HR Skills More Critical Than Ever for Competitive Edge

The skills of a company’s human resource professionals are more critical than ever, accounting for 20 percent of its business results, and are increasingly becoming part of an organization’s competitive advantage, according to a new study.

Ann Arbor, Mich. — April 18
The skills of a company’s human resource professionals are more critical than ever, accounting for 20 percent of its business results, and are increasingly becoming part of an organization’s competitive advantage, according to a new study by The RBL Group and the Ross School of Business at the University of Michigan.

The study is in cooperation with the Society for Human Resource Management (SHRM), IAE School of Business, IMI, Tsinghua University, the Australian Human Resource Institute (AHRI) and National HRD Network.

To be prepared for the greater demands being placed on them, human resource professionals must define, assess and improve their performance against a set of specific competencies, according to the 2007 Human Resource Competency Study.

“It’s no longer enough for human resource professionals to just want to contribute to the bottom line — they need to know how to do this and have the ability to use what they know,” said Dave Ulrich, partner and co-founder of The RBL Group and a professor at the Ross School of Business. “A company’s intellectual capital, talent, intangibles and capabilities all derive from the competence and commitment of its human resource professionals.”

The Human Resource Competency Study has been conducted five times over the past 20 years, and it is the most comprehensive global empirical review of the HR profession.

More than 40,000 HR professionals and line management employees have participated in the studies since 1988.

The 2007 round of the Human Resource Competency Study involved more than 10,000 HR professionals and line management employees in the United States, Canada, Latin America, Europe, China, Australia/Asia Pacific and India.

“When we first began the Human Resource Competency Study, we did not initially envision a data set that would include tens of thousands of participants spanning over 20 years,” said Wayne Brockbank, The RBL Group partner and director of the Center for Strategic HR Leadership at the Ross School of Business. “The sheer magnitude and scope of the research results is an extraordinarily valuable resource to HR professionals and departments around the world.

“The primary purpose of the Human Resource Competency Study is to provide empirical evidence on a global scale that helps HR departments and HR professionals add increasingly greater value as defined by customer and capital markets.”

To ensure they bring the most value to their businesses, human resource professionals must be adept in six major competency areas, according to the study.

The most critical human resource skill involves being a “credible activist” — part of which is performing “human resources with an attitude.”

“Human resource professionals must be both credible and active,” Ulrich said. “They need to be trusted, respected, admired, listened to but, above all, have a point of view and take a position.
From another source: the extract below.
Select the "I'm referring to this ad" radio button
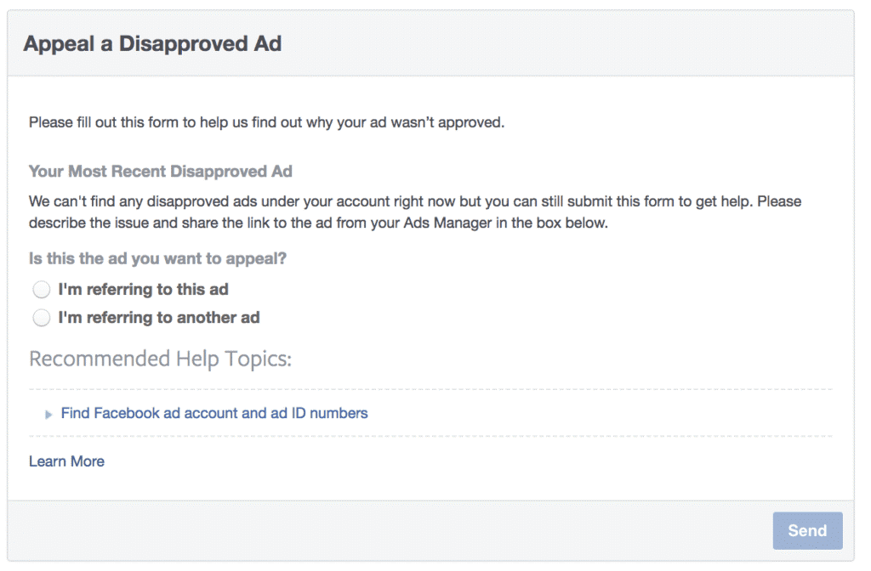 click(42, 290)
HR professionals who are credible but not activists are admired, but they do not have much impact. Those who are activists but not credible may have ideas, but they will not be listened to.”

Only 20 percent of human resource professionals are proficient in being “credible activists” for their businesses, Ulrich said.

“Sixty percent of HR professionals can master this crucial skill with the right training and awareness, while the remaining 20 percent may not have the right skills and/or personality to listen and take action,” he said.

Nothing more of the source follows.